Input records:
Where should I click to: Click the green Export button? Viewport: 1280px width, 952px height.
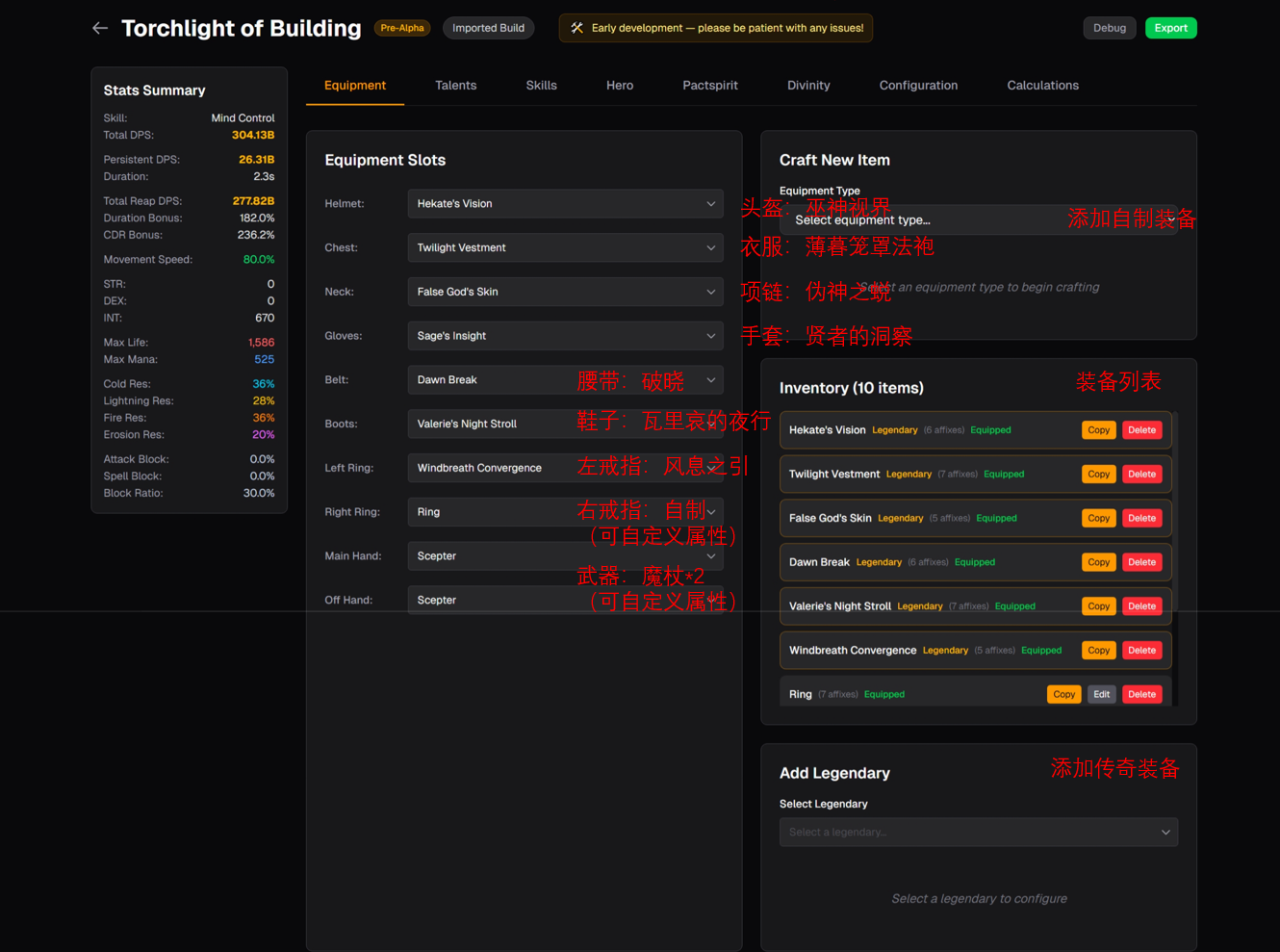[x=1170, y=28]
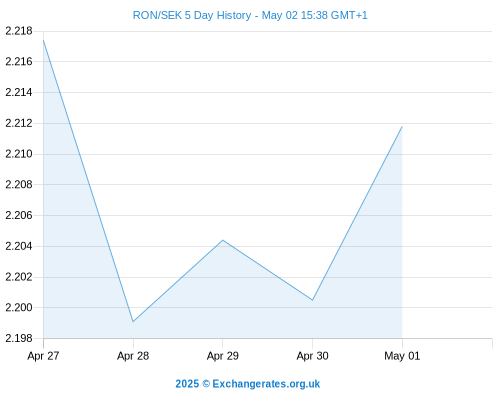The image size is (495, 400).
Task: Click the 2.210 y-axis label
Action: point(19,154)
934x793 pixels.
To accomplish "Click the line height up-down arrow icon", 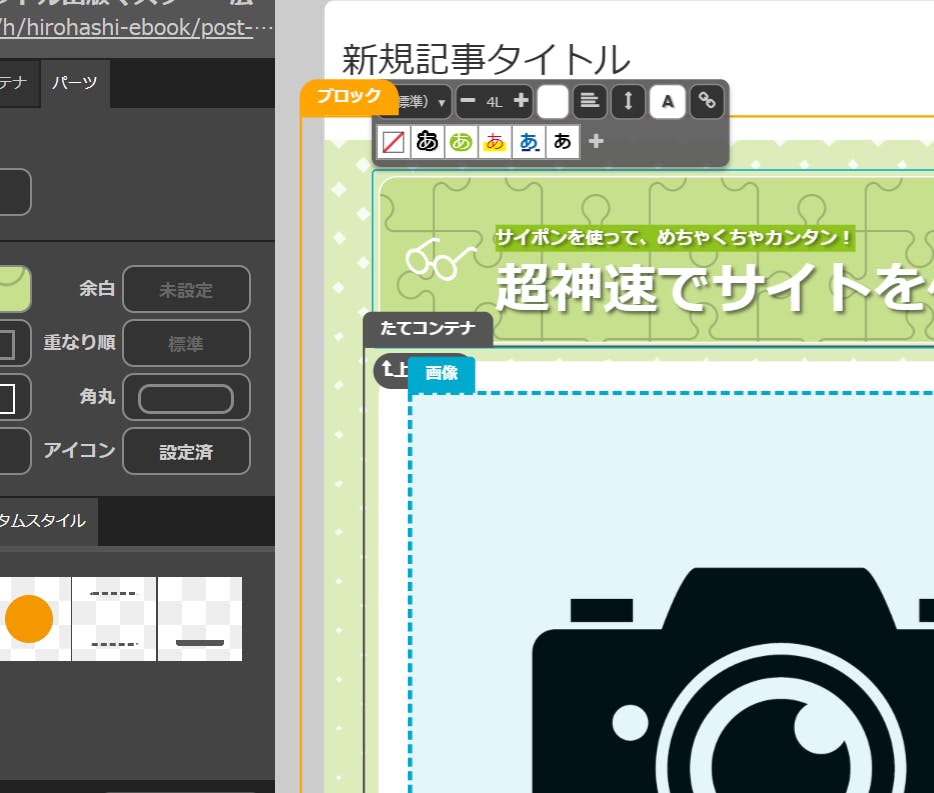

What the task requires:
Return all of the records above exactly as written. Omit each picture.

Solution for this problem:
Where should I click to: Click the green Export button? Viewport: 1280px width, 952px height.
[x=1170, y=28]
The image size is (495, 400).
Task: Click the 2.210 y-axis label
Action: point(19,154)
934x793 pixels.
To accomplish "Click the line height up-down arrow icon", 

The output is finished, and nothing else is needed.